* [ACTION ITEM]
Your copy should start at the line with "The height and width of the screenshot is (431, 604)." and end at the line with "657x438 pixels." in the data below. Transcribe only those lines, exactly, pictures excluded.

=== Section Start ===

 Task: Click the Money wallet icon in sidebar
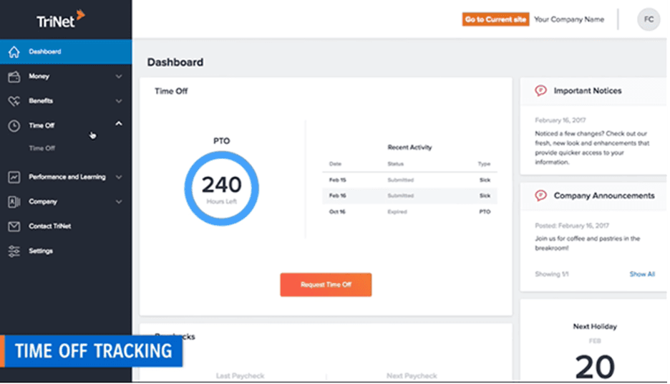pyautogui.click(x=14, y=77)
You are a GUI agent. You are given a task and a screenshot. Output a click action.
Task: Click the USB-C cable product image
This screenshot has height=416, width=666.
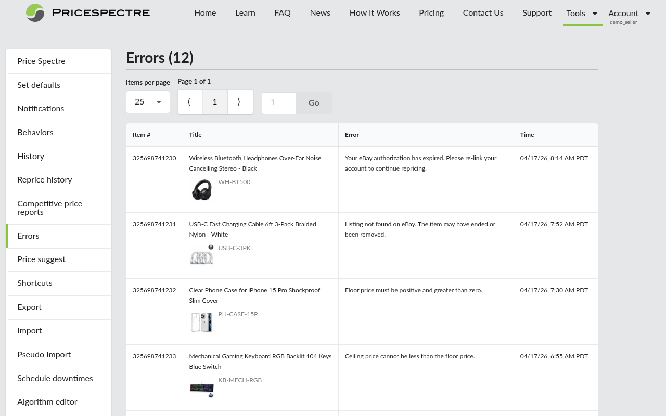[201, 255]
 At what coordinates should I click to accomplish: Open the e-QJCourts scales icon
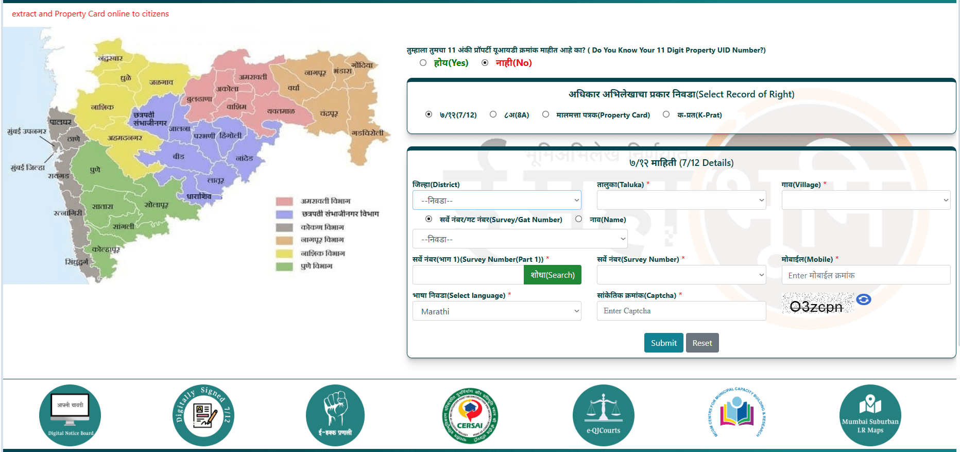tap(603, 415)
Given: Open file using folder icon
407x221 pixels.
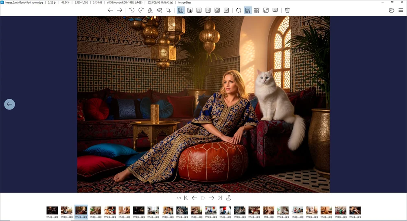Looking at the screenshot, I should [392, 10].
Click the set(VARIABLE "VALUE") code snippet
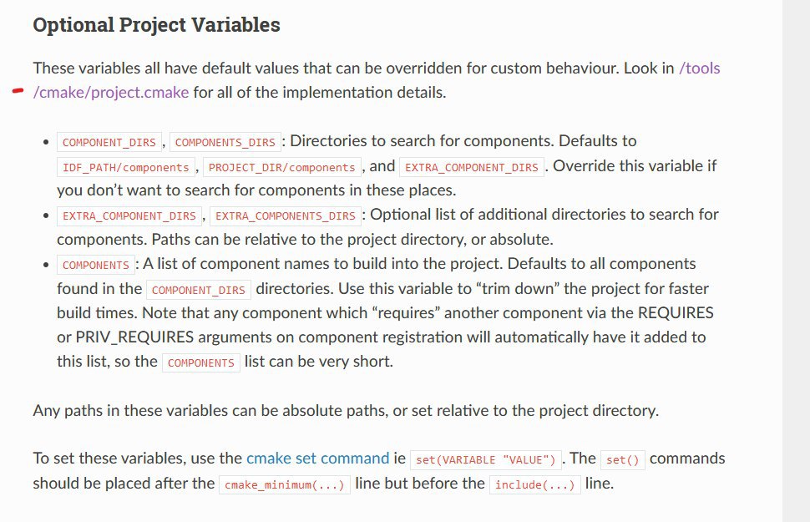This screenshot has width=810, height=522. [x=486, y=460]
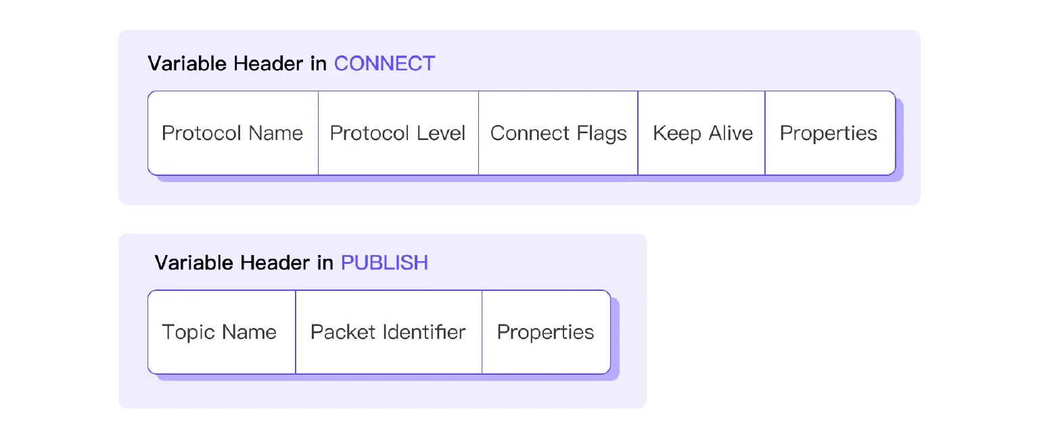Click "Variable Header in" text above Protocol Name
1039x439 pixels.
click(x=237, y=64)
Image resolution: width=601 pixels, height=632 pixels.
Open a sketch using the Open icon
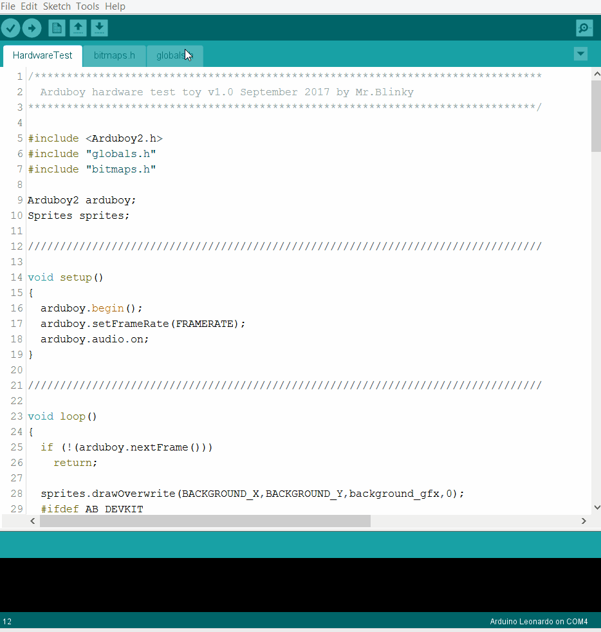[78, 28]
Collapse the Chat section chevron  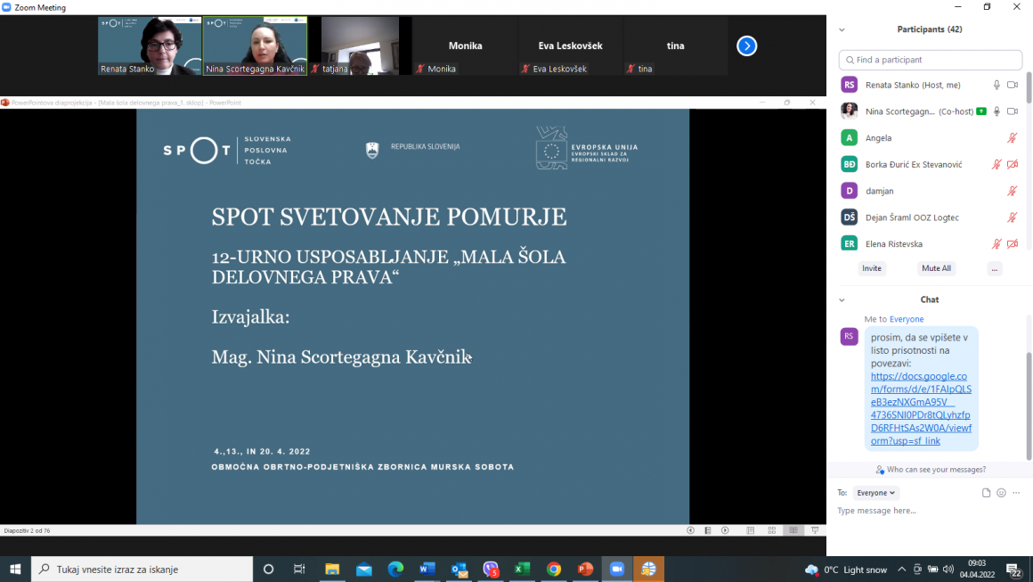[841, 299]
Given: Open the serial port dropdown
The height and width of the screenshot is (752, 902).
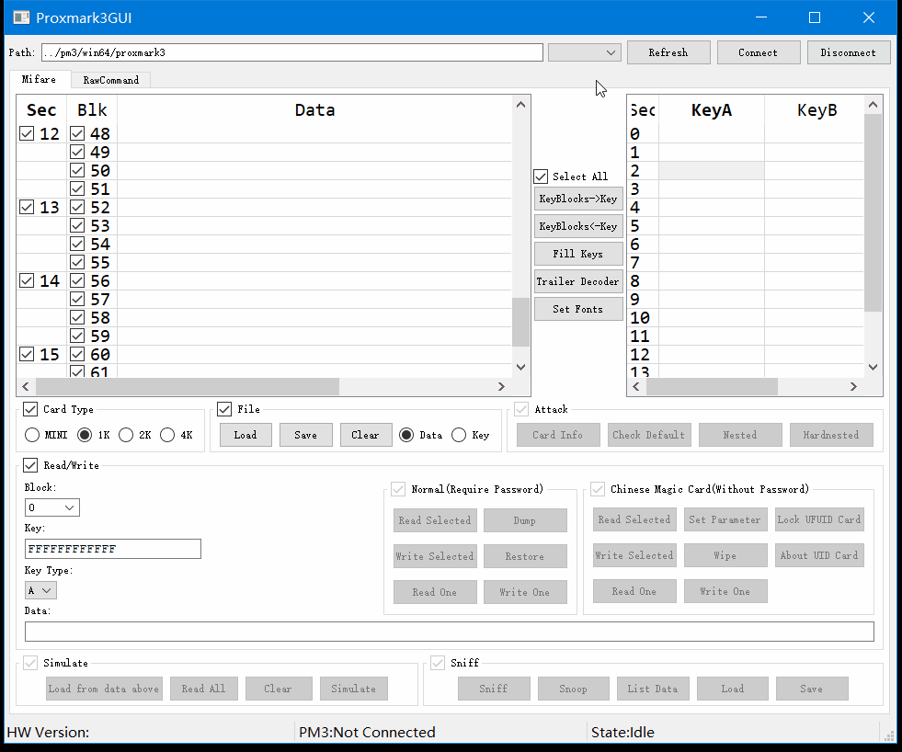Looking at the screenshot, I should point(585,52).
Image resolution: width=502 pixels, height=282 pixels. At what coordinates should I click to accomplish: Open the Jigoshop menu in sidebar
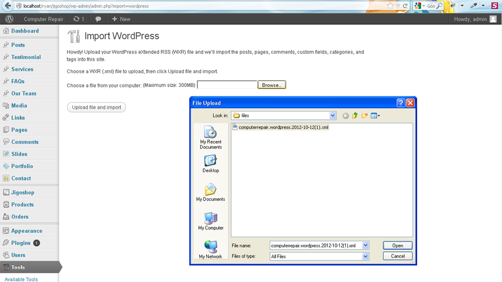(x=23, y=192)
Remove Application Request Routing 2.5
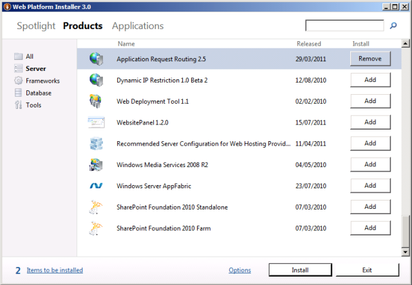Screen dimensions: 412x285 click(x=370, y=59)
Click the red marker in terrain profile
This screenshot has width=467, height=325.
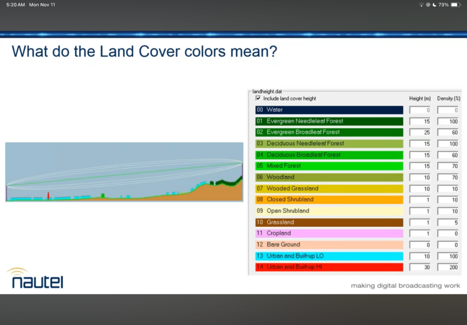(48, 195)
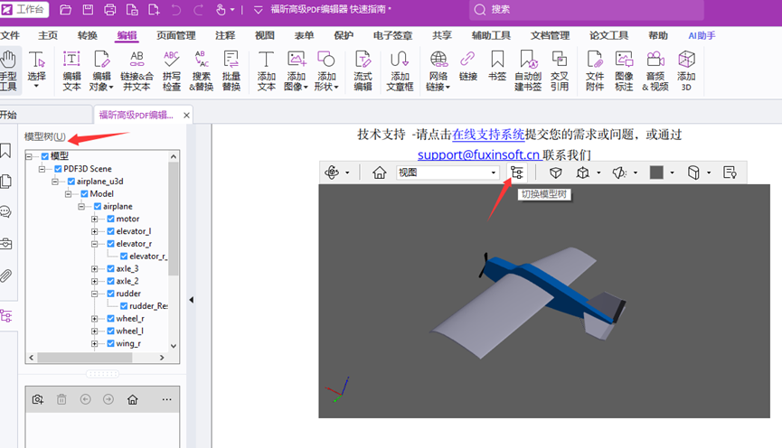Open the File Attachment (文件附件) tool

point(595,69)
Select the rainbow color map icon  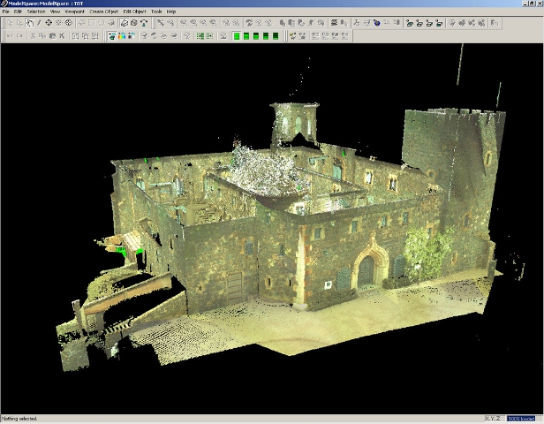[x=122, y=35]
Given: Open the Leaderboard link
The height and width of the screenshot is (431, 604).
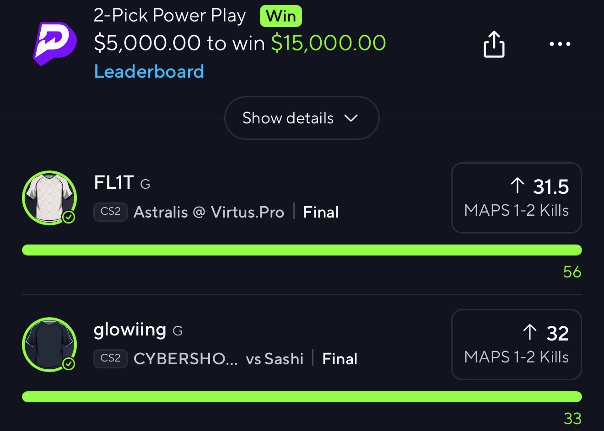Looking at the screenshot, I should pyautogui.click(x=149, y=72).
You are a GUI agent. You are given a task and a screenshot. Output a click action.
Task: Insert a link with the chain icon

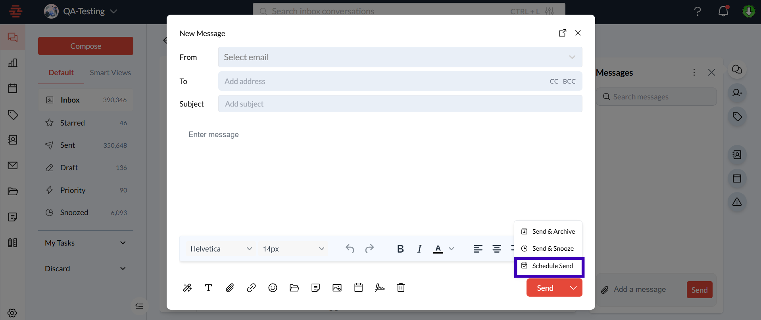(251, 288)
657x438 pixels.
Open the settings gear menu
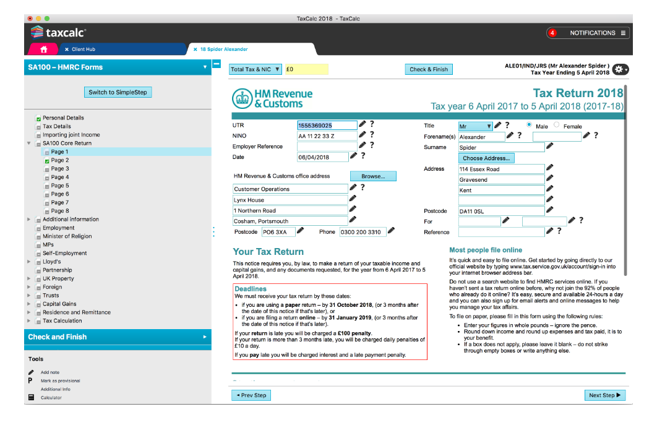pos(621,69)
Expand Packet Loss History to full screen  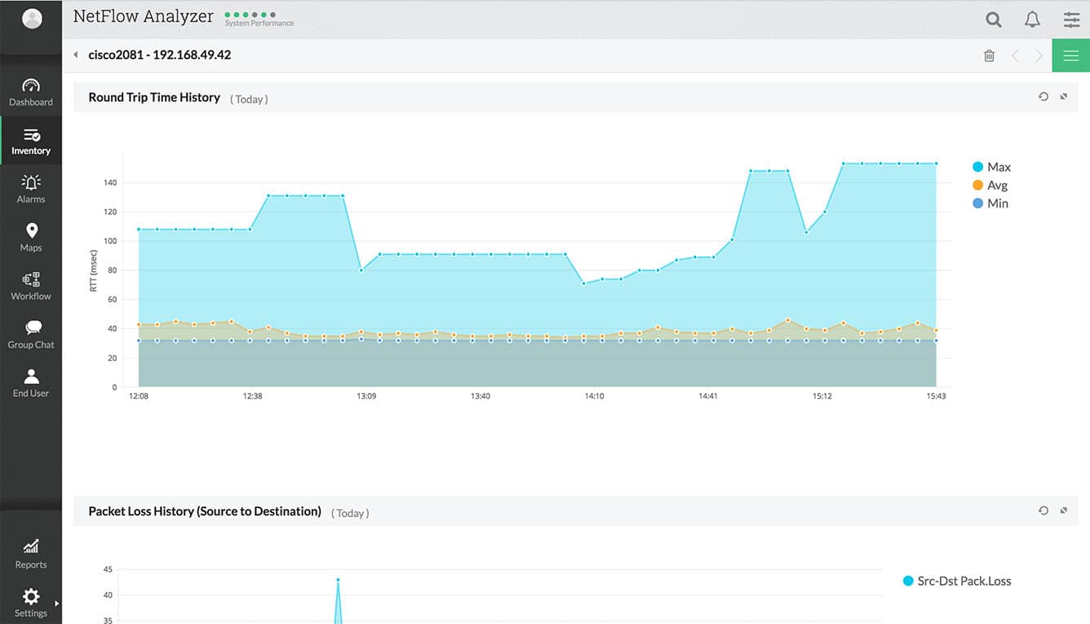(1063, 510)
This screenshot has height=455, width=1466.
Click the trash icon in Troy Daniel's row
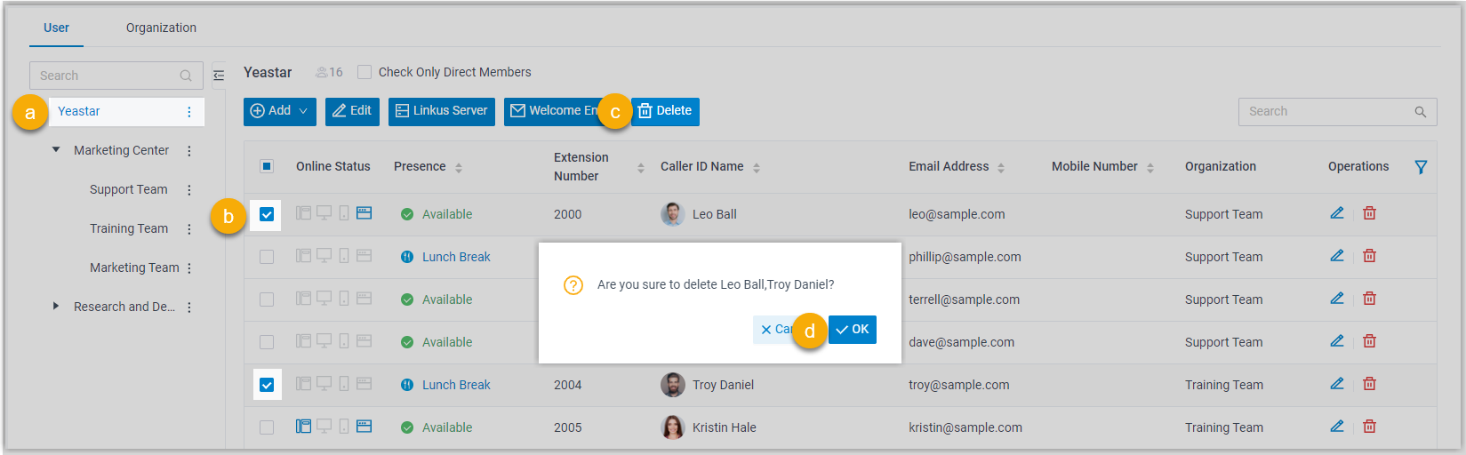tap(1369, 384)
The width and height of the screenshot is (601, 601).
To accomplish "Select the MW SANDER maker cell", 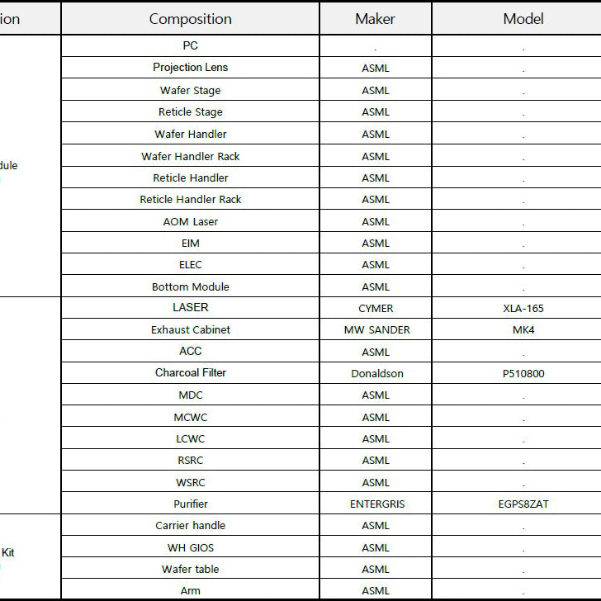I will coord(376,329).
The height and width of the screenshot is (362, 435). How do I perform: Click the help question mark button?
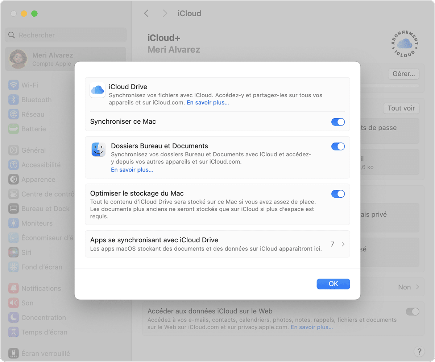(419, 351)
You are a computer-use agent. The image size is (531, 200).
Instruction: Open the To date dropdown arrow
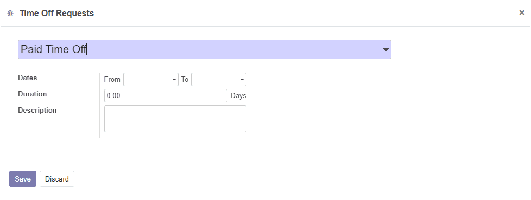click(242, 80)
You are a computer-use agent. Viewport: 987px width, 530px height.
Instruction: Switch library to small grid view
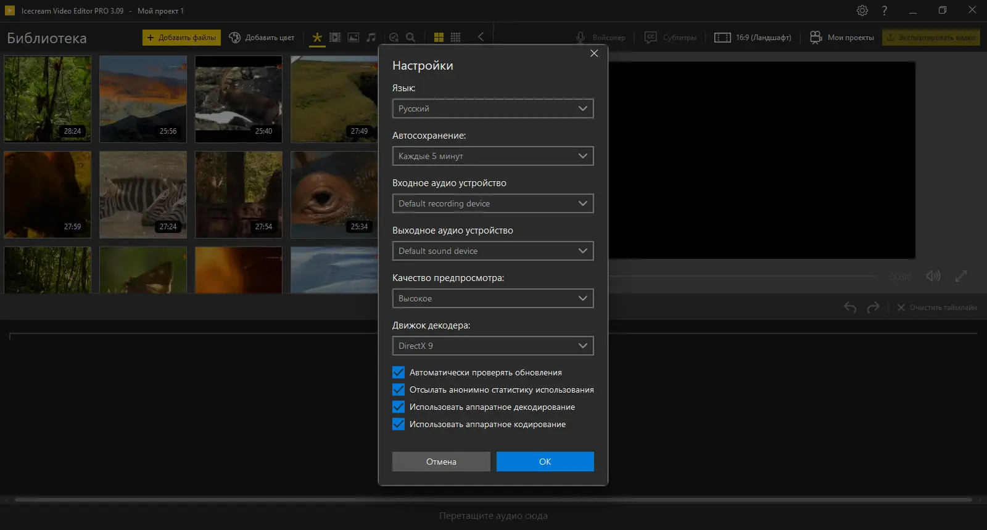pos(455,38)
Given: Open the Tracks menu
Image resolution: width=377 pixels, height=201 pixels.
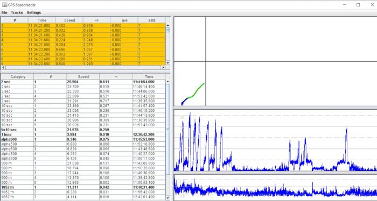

=== Section End ===

* [OUTPUT FOR THIS EXERCISE]
The height and width of the screenshot is (431, 604).
Looking at the screenshot, I should pyautogui.click(x=149, y=72).
You are a GUI agent. You are given a task and a screenshot. Output a click action.
Task: Insert a link with the chain icon

(251, 288)
657x438 pixels.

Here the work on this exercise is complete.